Project

General

Profile

Actions

Idea #20517

open

Impedance mismatch using `systemctl is-system-running` as default BootProbeCommand

Added by Brett Smith over 1 year ago. Updated over 1 year ago.

Status:
New
Priority:
Normal
Assigned To:
-
Category:
Crunch
Target version:
Start date:
Due date:
Story points:
-

Description

systemctl is-system-running returns nonzero and prints degraded if any services failed. This is not an uncommon state. It usually doesn't mean that the system is unusable, just that one specific service failed to start for some reason.

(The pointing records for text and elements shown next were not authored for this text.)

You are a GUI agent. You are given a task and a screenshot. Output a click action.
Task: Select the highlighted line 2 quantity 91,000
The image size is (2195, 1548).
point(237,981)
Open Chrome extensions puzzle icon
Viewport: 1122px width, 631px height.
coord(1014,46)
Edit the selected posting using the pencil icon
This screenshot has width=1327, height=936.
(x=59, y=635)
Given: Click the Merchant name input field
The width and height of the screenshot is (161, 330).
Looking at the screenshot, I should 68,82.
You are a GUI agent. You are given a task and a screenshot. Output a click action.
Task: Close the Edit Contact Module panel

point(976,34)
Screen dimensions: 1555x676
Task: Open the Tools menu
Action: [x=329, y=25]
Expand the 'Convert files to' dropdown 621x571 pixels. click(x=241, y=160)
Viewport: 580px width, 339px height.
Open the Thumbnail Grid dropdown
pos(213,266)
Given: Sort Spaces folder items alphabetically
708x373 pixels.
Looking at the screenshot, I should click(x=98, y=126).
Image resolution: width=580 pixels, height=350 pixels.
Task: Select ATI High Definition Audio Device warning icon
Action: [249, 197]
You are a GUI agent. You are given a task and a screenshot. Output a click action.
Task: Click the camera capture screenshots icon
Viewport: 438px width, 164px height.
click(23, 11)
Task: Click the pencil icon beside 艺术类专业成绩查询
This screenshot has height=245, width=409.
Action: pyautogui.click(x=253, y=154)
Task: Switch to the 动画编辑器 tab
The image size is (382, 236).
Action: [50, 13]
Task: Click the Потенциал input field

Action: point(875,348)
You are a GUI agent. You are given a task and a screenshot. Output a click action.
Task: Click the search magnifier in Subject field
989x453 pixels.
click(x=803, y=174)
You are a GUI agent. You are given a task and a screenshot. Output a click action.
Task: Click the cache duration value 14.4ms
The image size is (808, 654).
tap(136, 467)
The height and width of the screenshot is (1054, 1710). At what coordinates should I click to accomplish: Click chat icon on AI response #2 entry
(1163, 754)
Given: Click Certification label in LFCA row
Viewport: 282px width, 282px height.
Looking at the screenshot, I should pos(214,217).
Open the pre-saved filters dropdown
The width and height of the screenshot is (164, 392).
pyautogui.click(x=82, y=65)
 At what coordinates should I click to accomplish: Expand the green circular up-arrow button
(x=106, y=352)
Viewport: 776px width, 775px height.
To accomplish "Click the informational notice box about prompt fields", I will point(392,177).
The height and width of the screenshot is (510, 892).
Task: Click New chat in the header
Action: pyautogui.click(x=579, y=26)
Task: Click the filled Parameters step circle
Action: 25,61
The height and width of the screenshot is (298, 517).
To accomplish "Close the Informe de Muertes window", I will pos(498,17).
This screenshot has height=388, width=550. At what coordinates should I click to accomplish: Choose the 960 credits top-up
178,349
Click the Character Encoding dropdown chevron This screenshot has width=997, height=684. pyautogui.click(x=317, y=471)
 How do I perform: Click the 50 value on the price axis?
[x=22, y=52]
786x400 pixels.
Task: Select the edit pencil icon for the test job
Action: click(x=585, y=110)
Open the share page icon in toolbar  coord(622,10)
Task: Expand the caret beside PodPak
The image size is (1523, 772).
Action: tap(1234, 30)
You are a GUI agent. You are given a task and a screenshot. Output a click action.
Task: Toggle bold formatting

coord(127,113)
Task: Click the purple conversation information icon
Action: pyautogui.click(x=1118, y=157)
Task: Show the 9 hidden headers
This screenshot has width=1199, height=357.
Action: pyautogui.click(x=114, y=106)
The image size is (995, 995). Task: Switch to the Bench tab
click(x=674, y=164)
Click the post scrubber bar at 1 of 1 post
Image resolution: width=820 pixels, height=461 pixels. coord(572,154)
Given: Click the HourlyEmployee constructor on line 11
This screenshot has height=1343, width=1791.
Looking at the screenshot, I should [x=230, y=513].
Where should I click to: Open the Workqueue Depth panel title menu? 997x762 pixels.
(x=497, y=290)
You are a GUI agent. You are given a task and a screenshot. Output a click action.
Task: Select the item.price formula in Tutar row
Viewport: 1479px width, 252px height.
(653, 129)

However, crunch uses this as the default BootProbeCommand and considers a node unusable when the command returns nonzero. This means crunch gives up on boots that are perfectly usable for its purposes, just not perfect.

We should either:

  • When the BootProbeCommand is systemctl is-system-running, parse the output line and consider degraded to be a successful boot (among others, see systemctl(1) for all possibilities).
  • Change the default BootProbeCommand to something closer to what we want. Probably the next best thing is to check the status of one or more of the special targets we consider requisite, like multi-user.target and network-online.target (see systemd.special(7)).
Actions #2

Updated by Brett Smith over 1 year ago

  • Description updated (diff)
Actions #3

Updated by Tom Clegg over 1 year ago

I'm not convinced running containers on "degraded" systems is a good default. Historically, narrower checks have caused problems that are much harder to track down, like #18027, where we changed the default from "docker ps" to "systemctl is-system-running" to prevent crunch-run's temp dir from vanishing mid-run.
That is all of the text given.